En cette mi-février, il fait froid à pierre fendre, nous dit-elle. Heureusement, elle va bientôt venir en France se réchauffer, comme souvent depuis 2023, date à laquelle son recueil Mes forêts (1) a été inscrit pour trois ans au programme du baccalauréat de français. Une première pour une femme poète vivante.

Là, elle goûte encore le calme de cet endroit consacré à son travail. Que ce soit pour un roman, un essai, un livre de poésie ou un livret d’opéra sur Marguerite Yourcenar, son rapport à l’écriture est intimement lié au paysage. « Je suis née à Québec, en grande proximité avec le fleuve Saint-Laurent et avec les montagnes des Laurentides.

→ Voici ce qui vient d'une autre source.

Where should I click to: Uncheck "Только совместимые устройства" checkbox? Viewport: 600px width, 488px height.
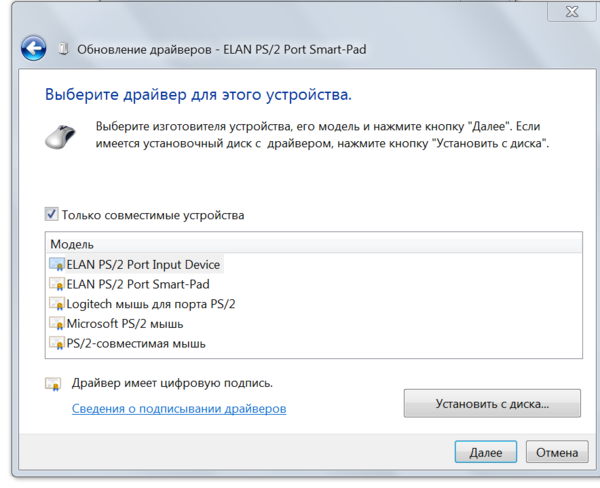coord(52,214)
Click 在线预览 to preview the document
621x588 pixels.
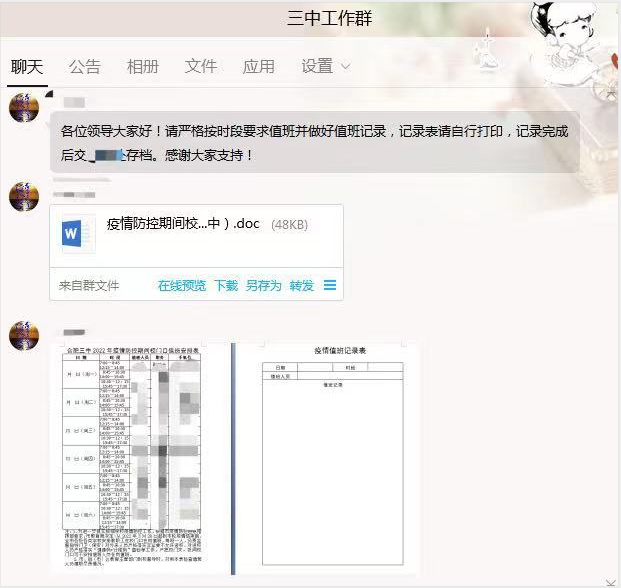181,286
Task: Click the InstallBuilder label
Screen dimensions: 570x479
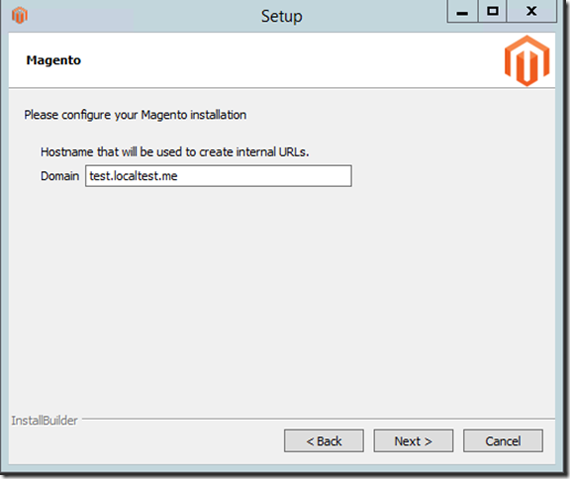Action: 44,420
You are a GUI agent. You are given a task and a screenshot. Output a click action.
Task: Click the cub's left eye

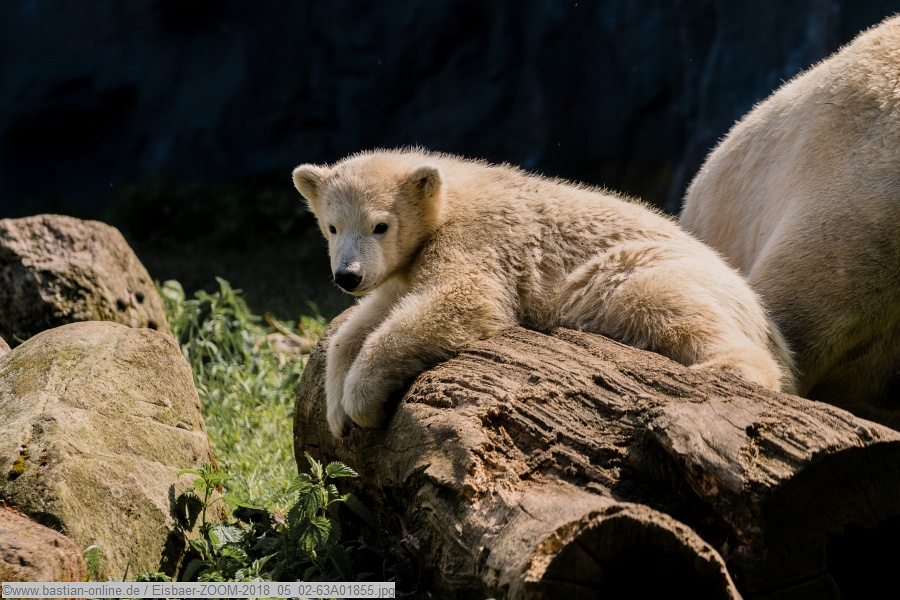(x=333, y=229)
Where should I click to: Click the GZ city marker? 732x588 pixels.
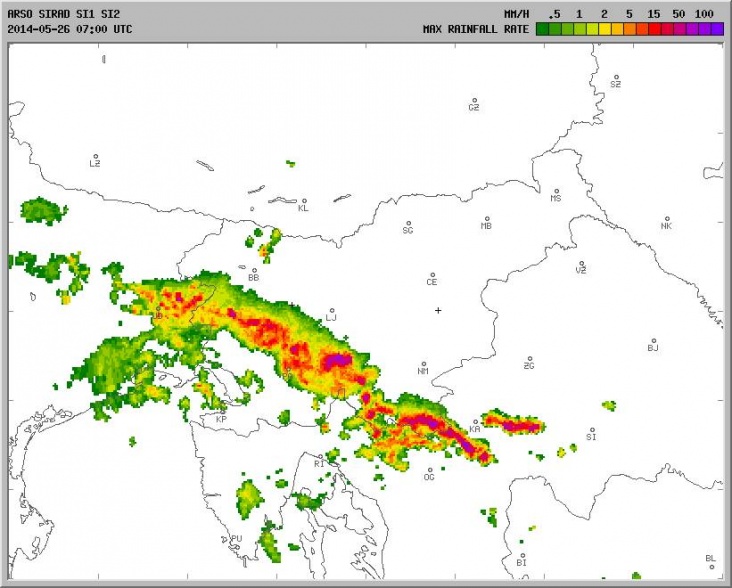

J’ai grandi avec ce contact très intime avec la nature, l’autre lieu, avec les livres, de la connaissance. » Cette connaissance fondamentale, Hélène Dorion la reformule pour la faire passer, avec un équilibre fragile, dans les poèmes du livre : « Les forêts creusent/parfois une clairière/au-dedans de soi. »

Ce « sentiment océanique » d’union, connu d’elle autant par ses études de philosophie que par l’expérience sensible, elle tente de le faire goûter dans et au dehors du livre, lors de ses nombreuses rencontres, notamment avec les lycéens. « Quand un élève me dit : Ah, j’ai du mal à comprendre, je lui réponds : Si tu as l’occasion, va en forêt, apporte le livre, lis-le parmi les arbres. Fais l’expérience, touche, respire, regarde. Et si tu intègres le poème, il n’y a aucune question à laquelle tu ne sauras répondre. Le poème est une expérience immédiate et sensitive. Les réponses se trouvent avant tout dans la connaissance intérieure du texte, pas dans les analyses savantes. »

Son premier livre paraît en 1983, à la fin de ses études de philosophie. Elle est déjà nourrie des œuvres de Nietzsche, de Hermann Hesse, d’Yves Bonnefoy et de son approche de la faille et de l’épreuve comme source de fécondité. Elle est aussi très marquée par les livres du poète et philosophe québécois Jacques Brault, d’une transparence exemplaire. « Au contact de ces œuvres, j’ai compris que la langue n’était plus seulement qu’un corridor laissant passer du sens, mais aussi une matière, comme de l’argile. À ce moment-là, j’ai eu envie de prendre cette matière entre mes mains et de voir ce que je pouvais en faire. »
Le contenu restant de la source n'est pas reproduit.